La miséricorde divine est le témoignage, le témoignage de tant de gens, de tant d’hommes et de femmes, laïcs, jeunes qui font des œuvres : en Italie, par exemple, les associations. Oui, il y a des gens qui sont très rusés ; mais on fait toujours du bien, on fait de bonnes choses. Et puis, les institutions pour soigner les malades : des organisations fortes. Emprunter cette voie, faire des choses pour que la dignité humaine grandisse. Mais ce que vous dites est vrai (?). Nous vivons un analphabétisme religieux, au point où, dans certains sanctuaires du monde, il y a confusion : on va pour prier, il y a des boutiques où on s’achète des objets de piété, les chapelets ; mais il y a quelques-unes qui vendent des objets de superstition, parce qu’on cherche le salut dans la superstition, dans l’analphabétisme religieux, ce relativisme qui confond une chose avec une autre. Et là, il faut de la catéchèse, de la catéchèse de vie. La catéchèse qui n’est pas seulement donner les notions, mais accompagner le cheminement. Accompagner est l’une des attitudes les plus importantes ! Accompagner la croissance de la foi. C’est un grand travail et les jeunes attendent cela ! Les jeunes attendent… ‘‘Mais si je commence à parler, ils s’ennuient !’’. Mais donne-leur un travail à faire ! Dis-leur d’aller durant les vacances, quinze jours, aider à construire des logements modestes pour les pauvres, ou à faire quelque chose d’autre. Qu’ils commencent à sentir qu’ils sont utiles. Et là, vous répandez la semence de Dieu. Lentement. Mais uniquement avec les paroles, la chose ne marche pas ! L’analphabétisme religieux d’aujourd’hui, nous devons l’affronter avec les trois langages, avec les trois langues : la langue de l’esprit, la langue du cœur et la langue des mains. Toutes les trois harmonieusement.
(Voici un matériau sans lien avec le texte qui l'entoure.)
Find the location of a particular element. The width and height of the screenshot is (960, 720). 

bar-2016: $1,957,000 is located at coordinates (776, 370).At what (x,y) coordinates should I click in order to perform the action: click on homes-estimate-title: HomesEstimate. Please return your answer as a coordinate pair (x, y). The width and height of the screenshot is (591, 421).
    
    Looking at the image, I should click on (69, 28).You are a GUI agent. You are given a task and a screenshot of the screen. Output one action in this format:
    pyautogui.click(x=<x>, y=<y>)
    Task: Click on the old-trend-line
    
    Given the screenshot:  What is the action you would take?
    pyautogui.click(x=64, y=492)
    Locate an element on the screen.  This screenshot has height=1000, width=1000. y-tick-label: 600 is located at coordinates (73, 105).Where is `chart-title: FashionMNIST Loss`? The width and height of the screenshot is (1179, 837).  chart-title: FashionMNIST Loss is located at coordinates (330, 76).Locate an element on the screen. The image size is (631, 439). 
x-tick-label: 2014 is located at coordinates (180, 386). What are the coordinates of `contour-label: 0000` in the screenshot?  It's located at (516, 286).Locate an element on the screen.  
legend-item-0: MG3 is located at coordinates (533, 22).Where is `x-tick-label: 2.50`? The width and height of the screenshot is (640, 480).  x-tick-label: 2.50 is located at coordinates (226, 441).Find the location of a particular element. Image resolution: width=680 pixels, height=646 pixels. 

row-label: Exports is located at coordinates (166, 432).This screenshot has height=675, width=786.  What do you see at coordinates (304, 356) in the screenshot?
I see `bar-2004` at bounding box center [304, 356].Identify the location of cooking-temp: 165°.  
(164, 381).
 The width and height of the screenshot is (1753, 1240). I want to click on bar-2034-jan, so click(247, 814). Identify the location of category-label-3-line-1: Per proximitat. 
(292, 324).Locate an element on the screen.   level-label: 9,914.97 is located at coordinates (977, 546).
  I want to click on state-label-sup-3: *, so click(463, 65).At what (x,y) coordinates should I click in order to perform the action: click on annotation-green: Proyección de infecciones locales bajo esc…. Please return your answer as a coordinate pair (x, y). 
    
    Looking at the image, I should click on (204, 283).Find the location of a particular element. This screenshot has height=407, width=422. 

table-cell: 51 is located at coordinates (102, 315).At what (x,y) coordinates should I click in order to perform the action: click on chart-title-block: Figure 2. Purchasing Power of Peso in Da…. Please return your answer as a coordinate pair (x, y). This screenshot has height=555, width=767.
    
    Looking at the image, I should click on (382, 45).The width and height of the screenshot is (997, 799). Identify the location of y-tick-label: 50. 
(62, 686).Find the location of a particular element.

Je ne sais pas… Je parle trop ! Ce sont des idées que je vous expose. Vous, avec prudence, vous saurez quoi faire. Mais toujours, l’Église en sortie. Une fois, j’ai osé dire : il y a ce verset de l’Apocalypse : ‘‘Je me tiens à la porte et je frappe’’ (3, 20) ; il frappe à la porte, mais je me demande que de fois le Seigneur frappe de l’intérieur, pour que nous lui ouvrions et pour qu’il puisse sortir avec nous porter l’Évangile dehors. Pas enfermés, dehors ! Sortir, sortir!